If you are being really precise you might need to include calculations of leap seconds, but since they are unpredictably assigned based on astronimical calculations, and not predictable in advance, I would probably ignore them.
Number of days vary in each month.Proper algorithm for this is to get number of days in moth and multiply it with 86400 (number of seconds in a day).You might also need average count or leap years calculation ...

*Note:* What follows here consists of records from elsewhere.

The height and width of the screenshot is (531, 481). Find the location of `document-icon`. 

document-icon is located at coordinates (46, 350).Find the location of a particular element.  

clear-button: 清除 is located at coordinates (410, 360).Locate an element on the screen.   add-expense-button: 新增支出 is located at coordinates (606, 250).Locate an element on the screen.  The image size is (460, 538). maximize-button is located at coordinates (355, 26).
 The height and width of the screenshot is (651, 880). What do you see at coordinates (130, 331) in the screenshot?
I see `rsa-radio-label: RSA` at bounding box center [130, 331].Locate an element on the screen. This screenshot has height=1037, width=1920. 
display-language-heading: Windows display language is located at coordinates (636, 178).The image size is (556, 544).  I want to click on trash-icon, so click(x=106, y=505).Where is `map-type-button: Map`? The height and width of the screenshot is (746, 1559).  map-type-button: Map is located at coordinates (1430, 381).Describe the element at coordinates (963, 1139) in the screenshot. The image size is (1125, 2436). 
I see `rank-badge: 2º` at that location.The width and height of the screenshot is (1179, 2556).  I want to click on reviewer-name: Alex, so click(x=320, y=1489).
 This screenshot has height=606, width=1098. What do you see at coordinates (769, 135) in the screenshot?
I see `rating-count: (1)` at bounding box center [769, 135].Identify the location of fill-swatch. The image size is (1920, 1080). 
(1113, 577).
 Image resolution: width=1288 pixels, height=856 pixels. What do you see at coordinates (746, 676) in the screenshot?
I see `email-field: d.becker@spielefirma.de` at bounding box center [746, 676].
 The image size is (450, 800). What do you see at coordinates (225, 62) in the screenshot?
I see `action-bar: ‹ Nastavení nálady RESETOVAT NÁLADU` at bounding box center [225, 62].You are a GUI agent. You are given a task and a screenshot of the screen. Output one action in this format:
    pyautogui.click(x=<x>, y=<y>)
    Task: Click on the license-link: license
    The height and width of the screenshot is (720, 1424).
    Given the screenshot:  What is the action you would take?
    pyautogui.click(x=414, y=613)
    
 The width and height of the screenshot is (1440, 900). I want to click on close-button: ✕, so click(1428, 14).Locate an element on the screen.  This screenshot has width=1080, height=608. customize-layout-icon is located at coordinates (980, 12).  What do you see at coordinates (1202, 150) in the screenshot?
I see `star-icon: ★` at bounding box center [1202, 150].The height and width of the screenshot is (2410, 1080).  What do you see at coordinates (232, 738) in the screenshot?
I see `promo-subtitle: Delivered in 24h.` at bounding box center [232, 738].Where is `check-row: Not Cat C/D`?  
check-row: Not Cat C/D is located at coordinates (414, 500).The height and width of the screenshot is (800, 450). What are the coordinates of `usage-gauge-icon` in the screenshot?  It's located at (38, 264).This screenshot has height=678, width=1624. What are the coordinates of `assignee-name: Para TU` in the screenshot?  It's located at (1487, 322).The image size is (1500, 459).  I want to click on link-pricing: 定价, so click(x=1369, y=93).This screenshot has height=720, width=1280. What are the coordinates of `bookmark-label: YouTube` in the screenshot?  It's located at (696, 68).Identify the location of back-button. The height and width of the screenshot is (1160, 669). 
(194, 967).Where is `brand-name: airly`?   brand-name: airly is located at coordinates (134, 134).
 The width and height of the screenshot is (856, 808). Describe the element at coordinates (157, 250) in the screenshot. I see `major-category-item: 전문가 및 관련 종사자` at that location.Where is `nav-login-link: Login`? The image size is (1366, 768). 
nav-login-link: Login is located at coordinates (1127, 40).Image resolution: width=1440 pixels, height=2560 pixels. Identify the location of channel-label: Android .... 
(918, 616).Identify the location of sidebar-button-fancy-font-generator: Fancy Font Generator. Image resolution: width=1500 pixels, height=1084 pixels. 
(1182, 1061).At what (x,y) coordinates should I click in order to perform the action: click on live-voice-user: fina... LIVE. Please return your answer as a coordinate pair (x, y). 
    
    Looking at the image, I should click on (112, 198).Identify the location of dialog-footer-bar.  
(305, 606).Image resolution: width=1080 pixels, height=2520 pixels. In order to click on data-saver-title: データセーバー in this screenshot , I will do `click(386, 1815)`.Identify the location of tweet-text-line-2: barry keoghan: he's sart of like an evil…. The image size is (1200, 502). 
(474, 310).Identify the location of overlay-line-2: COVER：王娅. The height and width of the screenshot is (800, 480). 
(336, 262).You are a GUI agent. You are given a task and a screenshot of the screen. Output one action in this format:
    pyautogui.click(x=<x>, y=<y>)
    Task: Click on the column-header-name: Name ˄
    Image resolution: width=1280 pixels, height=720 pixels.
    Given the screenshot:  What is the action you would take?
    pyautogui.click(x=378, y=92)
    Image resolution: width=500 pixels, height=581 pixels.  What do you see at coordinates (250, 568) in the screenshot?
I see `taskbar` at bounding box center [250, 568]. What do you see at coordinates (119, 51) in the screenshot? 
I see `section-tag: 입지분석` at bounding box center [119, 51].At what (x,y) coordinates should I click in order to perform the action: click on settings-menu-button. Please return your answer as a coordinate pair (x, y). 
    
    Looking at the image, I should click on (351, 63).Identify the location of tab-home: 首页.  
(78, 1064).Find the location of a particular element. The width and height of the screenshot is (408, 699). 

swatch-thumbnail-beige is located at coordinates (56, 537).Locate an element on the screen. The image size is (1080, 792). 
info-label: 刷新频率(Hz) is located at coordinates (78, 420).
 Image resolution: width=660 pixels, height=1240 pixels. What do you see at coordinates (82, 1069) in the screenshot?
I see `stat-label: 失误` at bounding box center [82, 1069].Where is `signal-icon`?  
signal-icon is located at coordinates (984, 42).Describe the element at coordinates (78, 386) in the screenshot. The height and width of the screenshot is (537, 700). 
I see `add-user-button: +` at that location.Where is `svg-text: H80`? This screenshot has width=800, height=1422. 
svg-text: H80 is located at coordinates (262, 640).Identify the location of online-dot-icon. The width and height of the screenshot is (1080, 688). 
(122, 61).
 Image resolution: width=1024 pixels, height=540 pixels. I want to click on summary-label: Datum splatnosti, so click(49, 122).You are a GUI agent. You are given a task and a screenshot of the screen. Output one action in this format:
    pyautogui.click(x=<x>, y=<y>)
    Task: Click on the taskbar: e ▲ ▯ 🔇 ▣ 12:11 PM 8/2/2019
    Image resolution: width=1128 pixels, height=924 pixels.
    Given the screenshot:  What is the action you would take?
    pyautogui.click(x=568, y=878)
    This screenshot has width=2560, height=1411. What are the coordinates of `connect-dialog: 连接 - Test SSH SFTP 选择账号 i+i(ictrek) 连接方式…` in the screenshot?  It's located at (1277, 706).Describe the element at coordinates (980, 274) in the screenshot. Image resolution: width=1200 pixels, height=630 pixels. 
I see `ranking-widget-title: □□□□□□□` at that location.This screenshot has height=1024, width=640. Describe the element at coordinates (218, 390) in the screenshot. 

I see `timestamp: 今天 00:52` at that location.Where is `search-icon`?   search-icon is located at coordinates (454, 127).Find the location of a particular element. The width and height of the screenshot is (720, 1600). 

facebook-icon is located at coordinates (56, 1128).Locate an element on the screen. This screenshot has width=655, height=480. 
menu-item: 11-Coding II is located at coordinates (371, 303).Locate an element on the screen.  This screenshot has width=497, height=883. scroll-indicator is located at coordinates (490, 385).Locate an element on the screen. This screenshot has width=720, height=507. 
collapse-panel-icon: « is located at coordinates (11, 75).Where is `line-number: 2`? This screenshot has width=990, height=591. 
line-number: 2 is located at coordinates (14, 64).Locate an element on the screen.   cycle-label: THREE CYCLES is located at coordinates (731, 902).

The trivial answer is to find the number of days in the month and then multiply by 86400. That will work perfectly if you are dealing with dates and times in UTC. However, if you are using a local time zone then this approach yields a slightly incorrect result if that time zone observes daylight saving time. The error is somewhat small over a one month period, but will magnify if you need to make similiar calculation over short periods like a day. I definitely recommend doing all processing and storage in UTC, but depending on the application you will have to convert your UTC times to the local time zone that the end user is expecting. And it might even be plausible that you have to calculate durations using the local time zone. Again, use UTC as much as possible so that you avoid most of the problems.
I came up with this solution in C#. It is compatible with UTC and local time zones alike. You just have to tell the GetNumberOfSecondsInMonth which time zone you want the calculation to be based on. In my example I chose November of 2010 because here in Missouri we observe DST and there was one extra hour this month. Daylight saving time rules change so I used an API that pulls the DST information from the operating system so that the calculation will be correct for years prior to 2007 (that is when the United States expanded DST for most regions).
I should point out that my solution does not handle leap seconds in UTC. For me that is never an issue. But it would be easy to account for that by using a lookup table if you really needed ultra high precision timing.
public class Program
{
static void Main(string[] args)
{
int seconds = GetNumberOfSecondsInMonth(2010, 11, DateTimeKind.Local);
}
public static int GetNumberOfSecondsInMonth(int year, int month, DateTimeKind kind)
{
DateTime start = new DateTime(year, month, 1);
DateTime end = start.AddMonths(1);
int seconds = (int)(end - start).TotalSeconds;
if (kind == DateTimeKind.Local)
{
DaylightTime dt = TimeZone.CurrentTimeZone.GetDaylightChanges(year);
seconds = (dt.Start > start) ? seconds - 3600 : seconds;
seconds = (dt.End < end) ? seconds + 3600 : seconds;
}
return seconds;
}
}
It's a problem with years ang months as there is not a fixed number of days in them. But after a lot of thought I have figured out how to do it. It was not a good idea to calculate months with either 30 or 31 days in them, because it looks bad, for example converting from 1 year to months would give an answer of 11 months and 25 days if I had 30 days in each month, or 12 months and 5 days if I have 31 days in each month.
Instead I loop through a series of days per month: 30,30,31,30,31,30,31,30,31,30,31,30 which makes a total of 365 days in a year. So if I want the number of days in 4 months I add 30+30+31+30. And if I start with 23 months it would go through the loop almost twice (23 times 30 or 31). It's done in a while/until loop. For every 4 years I add 1 day, making it 366 days (the first 30 is changed to 31 in the list). It's rather complex but it works and the result looks better.